If you are having problems paying off your HELOC, you probably should look into converting it to a conventional loan.

Another option would be refinancing it and your mortgage into one single loan that is at a fixed rate -- that is only if your can locate a rate that is better than what you are currently paying for both loans and saves you enough money to cover the cost of refinancing.

You will need to determine your blended interest rate by diving your mortgage balance by total debt (mortgage balance plus line of credit balance) and multiply that by your mortgage rate. Then divide your HELOC balance by total debt and multiply by your HELOC rate. The resulting sum of these two is your blended rate. Check out the mortgage calculator to help determine whether the ARM loan is better than a fixed rate.

Suppose you have a $200,000 balance on your mortgage with an interest rate of 6.5% and a $100,000 balance on a HELOC with a 10.5% rate. Your blended rate is 7.8% - a rate you can still beat today.

Cancelling PMI
The current price of homes has been increasing at a steady rate...making it hard for buyers to put together enough money for a respectable down payment.

 

If you leave less than 20%, you will probably be paying PMI, otherwise known as private mortgage insurance.  PMI will result in you having to pay an additional $16-50 month for every $100,000 worth of debt. So, if you have a $500,000 mortgage and the cost of PMI is $30/$100,000, then you must pay an additional $150/The extra cost - $16 to $50 a month for every $100,000 of debt. This amount may seem insignificant that you overlook payments, but it does add up over time.

If you applied for a mortgage after July 1998, your lender is required to automatically terminate your PMI as soon as you have paid off 22% of your loan. However, you can request that your PMI be discontinues once you have accomplished 20% worth of equity. Learn more about building equity.

This is when price increases are beneficial: you will likely reach the 20% mark sooner than you anticipated if prices in your housing market have increased notably. It is important to understand that all that gain belongs to you, not the lender.

The only downside is that you will have to shell-out around $400 for an appraisal to confirm that your principal payments and gains are equal to at least 20%. However, a few months of PMI savings should satisfy that cost.

Prepaying your mortgage
Paying off your mortgage will likely result in a strong sense of freedom.

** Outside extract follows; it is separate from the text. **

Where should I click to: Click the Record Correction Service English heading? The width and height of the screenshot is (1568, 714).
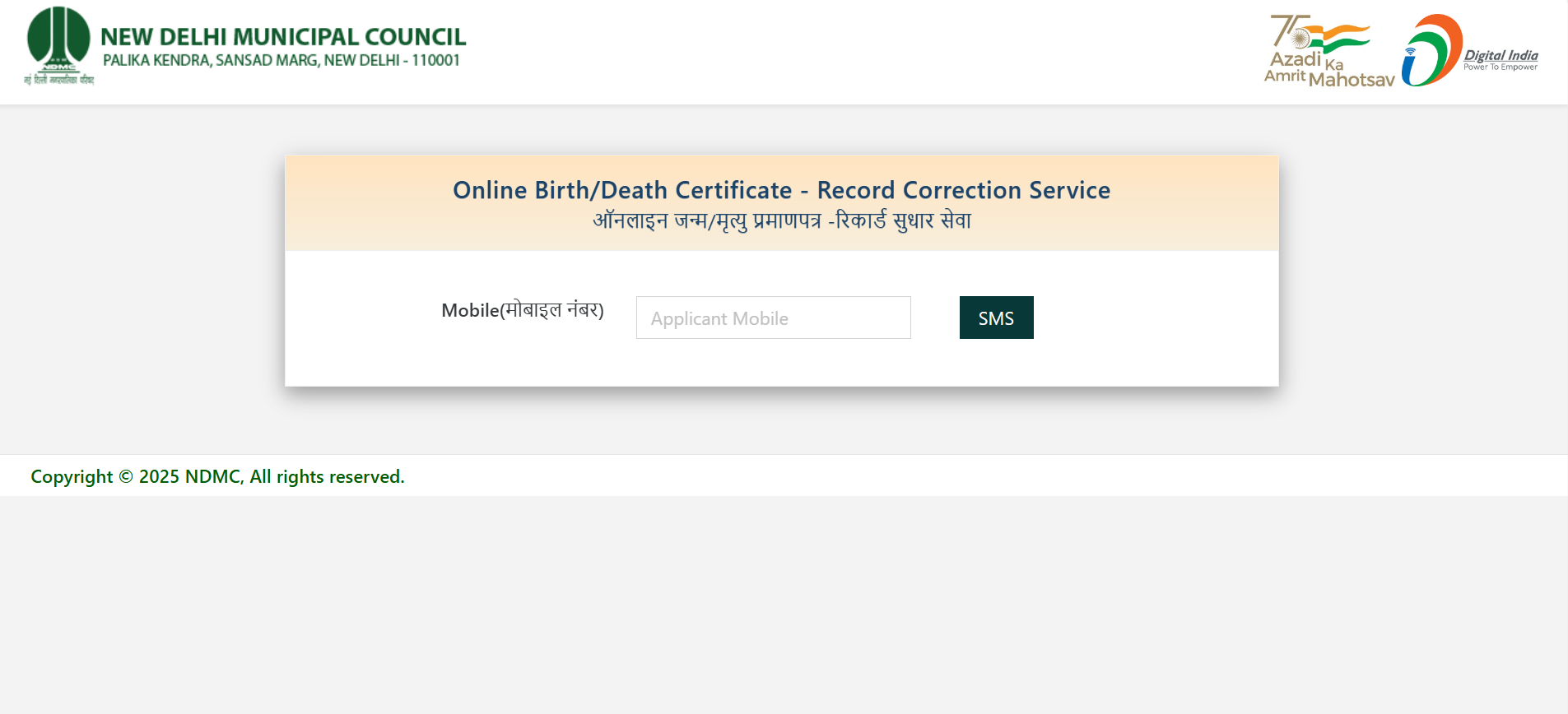click(781, 190)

However, that does not necessarily mean that it is a smart move financially.

Prepaying mortgages is efficiently the same as gaining a return equal to the interest rate on the loan. However, as a result of recent low mortgage interest rates - you could be paying less than 6% on a 30-year loan - don't exceed what stocks have traditionally returned.

A smarter move for those lacking retirement funds is to use the equity from their home and take on more debt. If you anticipate selling your house when you retire, you can apply for a cash-out refinance loan and invest the money.

This is a very wise move if you have benefited large gains in your home's worth and can put that money to work successfully.